Nada más cierto que esta afirmación del jefe Seattle, de la tribu Suwamish, cuando le responde en 1855 al presidente de los Estados Unidos, Franklin Pierce, quien un año antes, en 1854, envió una oferta para comprarle los territorios del noroeste de los Estados Unidos que hoy forman el Estado de Washington y a cambio, les promete crear una "reservación" para el pueblo indígena. Casi siempre le echamos la culpa de los problemas ambientales y sociales a los gobiernos, a las empresas y hasta a las personas, y nos limitamos a esperar que uno u otro tome iniciativas correctivas y solucione tales problemas. Aun se nos dificulta entender, que somos todos células del mismo tejido que llamamos naturaleza y que lo que hagamos en contra de ella nos afecta a todos por igual. Hablamos frecuentemente de cuidar el ambiente, proteger el agua, descontaminar las ciudades, eliminar las quemas, conservar la biodiversidad, firmar tratados de cooperación, desarrollar programas de arborización, etc., sin embargo, muchas veces no conocemos en qué consisten todas estas cosas que se están haciendo por nuestro mundo.
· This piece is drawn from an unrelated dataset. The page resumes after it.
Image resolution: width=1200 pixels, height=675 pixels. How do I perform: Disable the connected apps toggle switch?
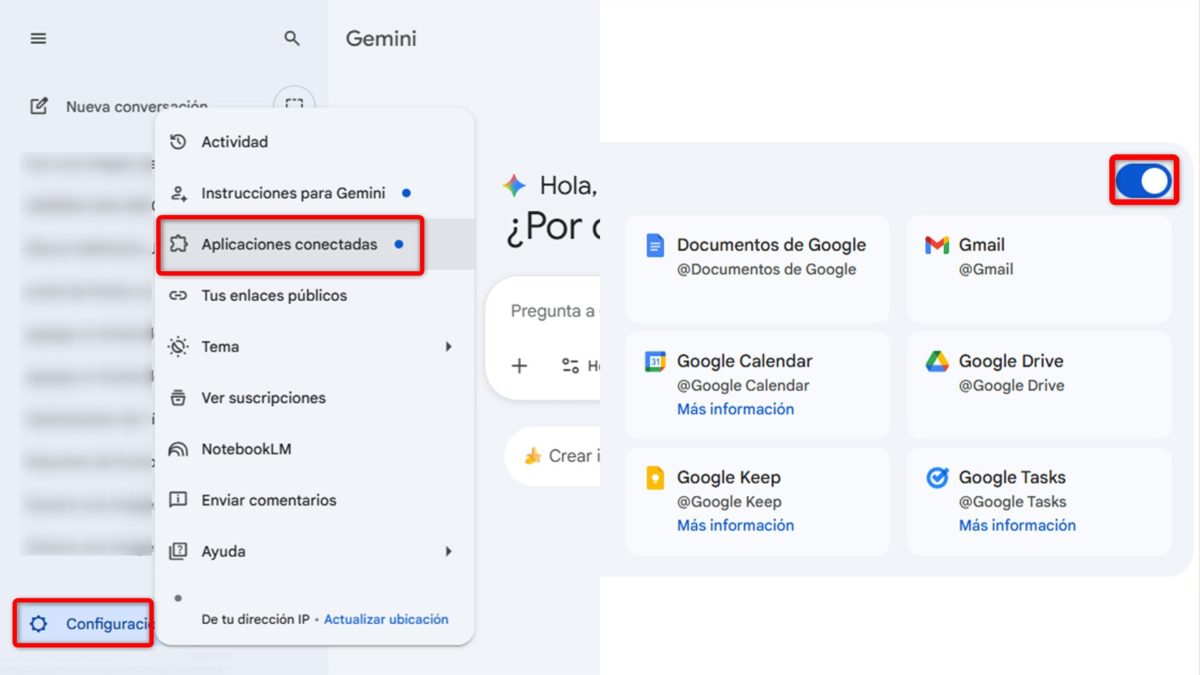pyautogui.click(x=1143, y=180)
La ecología se presenta como algo ajeno a nuestra vida diaria y aparece asociada con grandes proyectos de los gobiernos, con algunas ONG’s y con tantas otras cosas, que los que no están directamente ligados al tema se sienten como espectadores y, en lugar de acercarse y aportar a la causa, se dejan ganar por la indiferencia. Por eso y para poder tener una verdadera conciencia acerca del medio ambiente hace falta primero saber qué es la ecología y cuáles son sus objetivos.
La palabra ecología es de origen griego y significa el estudio de la casa (oikos, casa; logos, tratado). Surgió por allá en los años 80, cuando el biólogo alemán Ernst H. Haeckel propuso llamar de esta manera a una nueva ciencia que estudiase las relaciones entre los seres vivos y el medio en que viven. No es casual que coincida con la época en que la acción humana sobre el medio ambiente comenzó a tomar proporciones notables con graves consecuencias que no han disminuido desde entonces, y que por el contrario hoy alcanzan dimensiones dañinas incalculables.
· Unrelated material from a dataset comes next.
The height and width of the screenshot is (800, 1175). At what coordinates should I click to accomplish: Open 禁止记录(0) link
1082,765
En los últimos años, el planeta viene afrontando una situación caótica en razón a nuestra calidad de vida, pues aunque pareciera que los avances tecnológicos nos proporcionan mayor comodidad, paralelamente disminuyen los recursos naturales y crece la contaminación ambiental a niveles inigualables, el ruido y el smog hacen insoportable la vida especialmente en las grandes ciudades, la basura nos inunda por doquier, decenas de especies animales y vegetales desaparecen diariamente y miles de ellas están en peligro de extinción, el agujero de la capa de ozono cada vez se agranda y el agua potable o consumible, comienza a ser mas escasa en todo el mundo.
Es importante comprender la magnitud de la situación, pero más allá de ello, debemos entender que el hombre ha degradado el medio ambiente por ignorancia, por dejadez o por ambicioso, y somos nosotros mismos, quienes tenemos la obligación de encontrar la solución del problema. Pero se necesita más que hablar, sentirnos como se sentía el jefe Seattle hace casi 157 años, comprender lo que la naturaleza es para nosotros y de esa manera asumir una actitud positiva por parte de todos los que habitamos este mundo, una actitud de respeto por la casa en que vivimos, la única que tenemos.